>> Start Provided data
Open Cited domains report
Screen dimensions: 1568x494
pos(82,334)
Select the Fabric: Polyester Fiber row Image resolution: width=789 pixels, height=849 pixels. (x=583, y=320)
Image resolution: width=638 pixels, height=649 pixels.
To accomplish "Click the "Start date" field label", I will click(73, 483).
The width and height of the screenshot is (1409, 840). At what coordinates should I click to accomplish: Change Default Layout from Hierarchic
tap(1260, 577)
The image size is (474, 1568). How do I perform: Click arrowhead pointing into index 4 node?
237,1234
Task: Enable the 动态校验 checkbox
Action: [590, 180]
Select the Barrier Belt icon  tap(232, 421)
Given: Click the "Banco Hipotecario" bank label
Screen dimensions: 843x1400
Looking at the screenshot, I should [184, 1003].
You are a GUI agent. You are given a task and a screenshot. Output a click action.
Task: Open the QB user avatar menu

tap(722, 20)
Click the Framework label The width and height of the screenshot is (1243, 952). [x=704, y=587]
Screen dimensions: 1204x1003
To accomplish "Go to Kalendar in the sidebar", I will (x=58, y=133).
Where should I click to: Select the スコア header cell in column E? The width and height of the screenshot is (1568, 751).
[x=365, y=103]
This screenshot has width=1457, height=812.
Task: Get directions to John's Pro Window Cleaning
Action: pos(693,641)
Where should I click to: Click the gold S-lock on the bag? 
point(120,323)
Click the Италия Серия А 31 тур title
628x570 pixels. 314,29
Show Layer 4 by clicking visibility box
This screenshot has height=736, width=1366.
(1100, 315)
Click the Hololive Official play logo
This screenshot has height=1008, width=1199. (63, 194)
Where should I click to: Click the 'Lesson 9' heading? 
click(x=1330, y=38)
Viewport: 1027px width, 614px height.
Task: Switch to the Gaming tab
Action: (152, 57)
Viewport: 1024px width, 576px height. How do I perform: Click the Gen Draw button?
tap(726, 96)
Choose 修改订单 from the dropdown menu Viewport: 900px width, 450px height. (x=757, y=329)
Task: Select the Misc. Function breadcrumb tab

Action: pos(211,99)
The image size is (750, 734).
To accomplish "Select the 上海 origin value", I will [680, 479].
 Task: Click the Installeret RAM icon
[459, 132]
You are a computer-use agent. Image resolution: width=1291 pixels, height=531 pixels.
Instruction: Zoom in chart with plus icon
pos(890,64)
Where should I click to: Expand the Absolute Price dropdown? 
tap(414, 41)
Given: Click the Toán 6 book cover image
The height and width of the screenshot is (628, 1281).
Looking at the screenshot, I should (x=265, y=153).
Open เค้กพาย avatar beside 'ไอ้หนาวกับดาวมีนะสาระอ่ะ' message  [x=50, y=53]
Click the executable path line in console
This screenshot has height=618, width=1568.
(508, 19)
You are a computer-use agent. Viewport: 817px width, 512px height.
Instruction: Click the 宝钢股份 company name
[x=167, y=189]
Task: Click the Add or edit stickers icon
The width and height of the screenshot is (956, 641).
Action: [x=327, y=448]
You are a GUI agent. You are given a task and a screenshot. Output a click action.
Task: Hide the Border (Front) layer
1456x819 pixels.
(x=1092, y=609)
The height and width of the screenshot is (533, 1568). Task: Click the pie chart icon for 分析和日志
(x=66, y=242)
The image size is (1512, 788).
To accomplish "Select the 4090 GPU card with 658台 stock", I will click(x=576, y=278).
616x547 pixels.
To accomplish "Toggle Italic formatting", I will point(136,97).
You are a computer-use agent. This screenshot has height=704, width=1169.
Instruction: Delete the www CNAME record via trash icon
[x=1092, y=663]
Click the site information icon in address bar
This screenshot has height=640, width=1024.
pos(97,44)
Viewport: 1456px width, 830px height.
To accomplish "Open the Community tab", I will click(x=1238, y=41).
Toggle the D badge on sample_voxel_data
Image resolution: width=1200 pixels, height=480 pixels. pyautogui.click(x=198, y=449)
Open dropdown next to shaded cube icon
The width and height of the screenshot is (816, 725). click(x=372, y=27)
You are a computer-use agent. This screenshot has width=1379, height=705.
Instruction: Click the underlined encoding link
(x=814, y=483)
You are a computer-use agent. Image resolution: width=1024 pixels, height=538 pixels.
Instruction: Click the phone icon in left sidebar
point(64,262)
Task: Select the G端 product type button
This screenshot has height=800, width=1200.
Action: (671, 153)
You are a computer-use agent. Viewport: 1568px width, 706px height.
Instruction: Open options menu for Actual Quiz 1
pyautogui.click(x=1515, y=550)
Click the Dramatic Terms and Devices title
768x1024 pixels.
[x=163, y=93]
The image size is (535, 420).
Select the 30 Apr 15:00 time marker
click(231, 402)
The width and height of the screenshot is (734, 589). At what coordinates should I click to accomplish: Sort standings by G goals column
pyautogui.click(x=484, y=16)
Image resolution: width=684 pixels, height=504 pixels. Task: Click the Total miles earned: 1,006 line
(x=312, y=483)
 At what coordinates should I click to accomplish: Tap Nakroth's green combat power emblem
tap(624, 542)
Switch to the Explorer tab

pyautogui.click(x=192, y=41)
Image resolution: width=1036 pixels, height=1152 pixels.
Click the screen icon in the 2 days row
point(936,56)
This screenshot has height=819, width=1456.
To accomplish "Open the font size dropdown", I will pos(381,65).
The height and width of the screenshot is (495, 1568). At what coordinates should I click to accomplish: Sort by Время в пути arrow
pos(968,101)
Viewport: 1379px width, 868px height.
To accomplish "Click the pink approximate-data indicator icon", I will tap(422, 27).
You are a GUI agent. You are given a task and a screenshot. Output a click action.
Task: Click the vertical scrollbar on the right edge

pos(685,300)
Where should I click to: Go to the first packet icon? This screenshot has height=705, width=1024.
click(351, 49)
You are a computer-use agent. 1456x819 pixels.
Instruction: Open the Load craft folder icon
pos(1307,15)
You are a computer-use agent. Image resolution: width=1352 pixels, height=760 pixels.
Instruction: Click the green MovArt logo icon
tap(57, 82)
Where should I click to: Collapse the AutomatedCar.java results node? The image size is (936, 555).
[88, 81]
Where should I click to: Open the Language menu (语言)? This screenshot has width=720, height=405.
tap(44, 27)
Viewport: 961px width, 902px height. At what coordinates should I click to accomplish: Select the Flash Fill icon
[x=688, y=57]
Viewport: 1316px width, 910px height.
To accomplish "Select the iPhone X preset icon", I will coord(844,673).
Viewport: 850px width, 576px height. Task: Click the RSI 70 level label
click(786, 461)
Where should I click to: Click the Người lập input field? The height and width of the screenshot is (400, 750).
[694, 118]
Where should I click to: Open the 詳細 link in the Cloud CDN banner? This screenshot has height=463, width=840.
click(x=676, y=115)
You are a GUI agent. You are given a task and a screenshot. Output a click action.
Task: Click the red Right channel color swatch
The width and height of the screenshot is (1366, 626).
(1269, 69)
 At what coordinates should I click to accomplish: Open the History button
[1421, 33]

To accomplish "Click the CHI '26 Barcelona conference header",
>> End Provided data
◆ Problem description:
Copy all of the entries above line for line, with no changes.

◆ Task answer:
Open Cited domains report
Screen dimensions: 1568x494
pos(82,334)
Select the Fabric: Polyester Fiber row Image resolution: width=789 pixels, height=849 pixels. (x=583, y=320)
Image resolution: width=638 pixels, height=649 pixels.
To accomplish "Click the "Start date" field label", I will click(73, 483).
The width and height of the screenshot is (1409, 840). At what coordinates should I click to accomplish: Change Default Layout from Hierarchic
tap(1260, 577)
The image size is (474, 1568). How do I perform: Click arrowhead pointing into index 4 node?
237,1234
Task: Enable the 动态校验 checkbox
Action: [590, 180]
Select the Barrier Belt icon  tap(232, 421)
Given: Click the "Banco Hipotecario" bank label
Screen dimensions: 843x1400
Looking at the screenshot, I should [184, 1003].
You are a GUI agent. You are given a task and a screenshot. Output a click action.
Task: Open the QB user avatar menu

tap(722, 20)
Click the Framework label The width and height of the screenshot is (1243, 952). [x=704, y=587]
Screen dimensions: 1204x1003
To accomplish "Go to Kalendar in the sidebar", I will (x=58, y=133).
Where should I click to: Select the スコア header cell in column E? The width and height of the screenshot is (1568, 751).
[x=365, y=103]
This screenshot has width=1457, height=812.
Task: Get directions to John's Pro Window Cleaning
Action: pos(693,641)
Where should I click to: Click the gold S-lock on the bag? 
point(120,323)
Click the Италия Серия А 31 тур title
628x570 pixels. 314,29
Show Layer 4 by clicking visibility box
This screenshot has height=736, width=1366.
(1100, 315)
Click the Hololive Official play logo
This screenshot has height=1008, width=1199. (63, 194)
Where should I click to: Click the 'Lesson 9' heading? 
click(x=1330, y=38)
Viewport: 1027px width, 614px height.
Task: Switch to the Gaming tab
Action: (152, 57)
Viewport: 1024px width, 576px height. How do I perform: Click the Gen Draw button?
tap(726, 96)
Choose 修改订单 from the dropdown menu Viewport: 900px width, 450px height. (x=757, y=329)
Task: Select the Misc. Function breadcrumb tab

Action: pos(211,99)
The image size is (750, 734).
To accomplish "Select the 上海 origin value", I will [680, 479].
 Task: Click the Installeret RAM icon
[459, 132]
You are a computer-use agent. Image resolution: width=1291 pixels, height=531 pixels.
Instruction: Zoom in chart with plus icon
pos(890,64)
Where should I click to: Expand the Absolute Price dropdown? 
tap(414, 41)
Given: Click the Toán 6 book cover image
The height and width of the screenshot is (628, 1281).
Looking at the screenshot, I should (x=265, y=153).
Open เค้กพาย avatar beside 'ไอ้หนาวกับดาวมีนะสาระอ่ะ' message  [x=50, y=53]
Click the executable path line in console
This screenshot has height=618, width=1568.
(508, 19)
You are a computer-use agent. Viewport: 817px width, 512px height.
Instruction: Click the 宝钢股份 company name
[x=167, y=189]
Task: Click the Add or edit stickers icon
The width and height of the screenshot is (956, 641).
Action: [x=327, y=448]
You are a GUI agent. You are given a task and a screenshot. Output a click action.
Task: Hide the Border (Front) layer
1456x819 pixels.
(x=1092, y=609)
The height and width of the screenshot is (533, 1568). Task: Click the pie chart icon for 分析和日志
(x=66, y=242)
The image size is (1512, 788).
To accomplish "Select the 4090 GPU card with 658台 stock", I will click(x=576, y=278).
616x547 pixels.
To accomplish "Toggle Italic formatting", I will point(136,97).
You are a computer-use agent. This screenshot has height=704, width=1169.
Instruction: Delete the www CNAME record via trash icon
[x=1092, y=663]
Click the site information icon in address bar
This screenshot has height=640, width=1024.
pos(97,44)
Viewport: 1456px width, 830px height.
To accomplish "Open the Community tab", I will click(x=1238, y=41).
Toggle the D badge on sample_voxel_data
Image resolution: width=1200 pixels, height=480 pixels. pyautogui.click(x=198, y=449)
Open dropdown next to shaded cube icon
The width and height of the screenshot is (816, 725). click(x=372, y=27)
You are a computer-use agent. This screenshot has width=1379, height=705.
Instruction: Click the underlined encoding link
(x=814, y=483)
You are a computer-use agent. Image resolution: width=1024 pixels, height=538 pixels.
Instruction: Click the phone icon in left sidebar
point(64,262)
Task: Select the G端 product type button
This screenshot has height=800, width=1200.
Action: (671, 153)
You are a computer-use agent. Viewport: 1568px width, 706px height.
Instruction: Open options menu for Actual Quiz 1
pyautogui.click(x=1515, y=550)
Click the Dramatic Terms and Devices title
768x1024 pixels.
[x=163, y=93]
The image size is (535, 420).
Select the 30 Apr 15:00 time marker
click(231, 402)
The width and height of the screenshot is (734, 589). At what coordinates should I click to accomplish: Sort standings by G goals column
pyautogui.click(x=484, y=16)
Image resolution: width=684 pixels, height=504 pixels. Task: Click the Total miles earned: 1,006 line
(x=312, y=483)
 At what coordinates should I click to accomplish: Tap Nakroth's green combat power emblem
tap(624, 542)
Switch to the Explorer tab

pyautogui.click(x=192, y=41)
Image resolution: width=1036 pixels, height=1152 pixels.
Click the screen icon in the 2 days row
point(936,56)
This screenshot has height=819, width=1456.
To accomplish "Open the font size dropdown", I will pos(381,65).
The height and width of the screenshot is (495, 1568). At what coordinates should I click to accomplish: Sort by Время в пути arrow
pos(968,101)
Viewport: 1379px width, 868px height.
To accomplish "Click the pink approximate-data indicator icon", I will tap(422, 27).
You are a GUI agent. You are given a task and a screenshot. Output a click action.
Task: Click the vertical scrollbar on the right edge

pos(685,300)
Where should I click to: Go to the first packet icon? This screenshot has height=705, width=1024.
click(351, 49)
You are a computer-use agent. 1456x819 pixels.
Instruction: Open the Load craft folder icon
pos(1307,15)
You are a computer-use agent. Image resolution: width=1352 pixels, height=760 pixels.
Instruction: Click the green MovArt logo icon
tap(57, 82)
Where should I click to: Collapse the AutomatedCar.java results node? The image size is (936, 555).
[88, 81]
Where should I click to: Open the Language menu (语言)? This screenshot has width=720, height=405.
tap(44, 27)
Viewport: 961px width, 902px height. At what coordinates should I click to accomplish: Select the Flash Fill icon
[x=688, y=57]
Viewport: 1316px width, 910px height.
To accomplish "Select the iPhone X preset icon", I will coord(844,673).
Viewport: 850px width, 576px height. Task: Click the RSI 70 level label
click(786, 461)
Where should I click to: Click the Người lập input field? The height and width of the screenshot is (400, 750).
[694, 118]
Where should I click to: Open the 詳細 link in the Cloud CDN banner? This screenshot has height=463, width=840.
click(x=676, y=115)
You are a GUI agent. You are given a task and a screenshot. Output a click action.
Task: Click the red Right channel color swatch
The width and height of the screenshot is (1366, 626).
(1269, 69)
 At what coordinates should I click to accomplish: Open the History button
[1421, 33]

To accomplish "Click the CHI '26 Barcelona conference header",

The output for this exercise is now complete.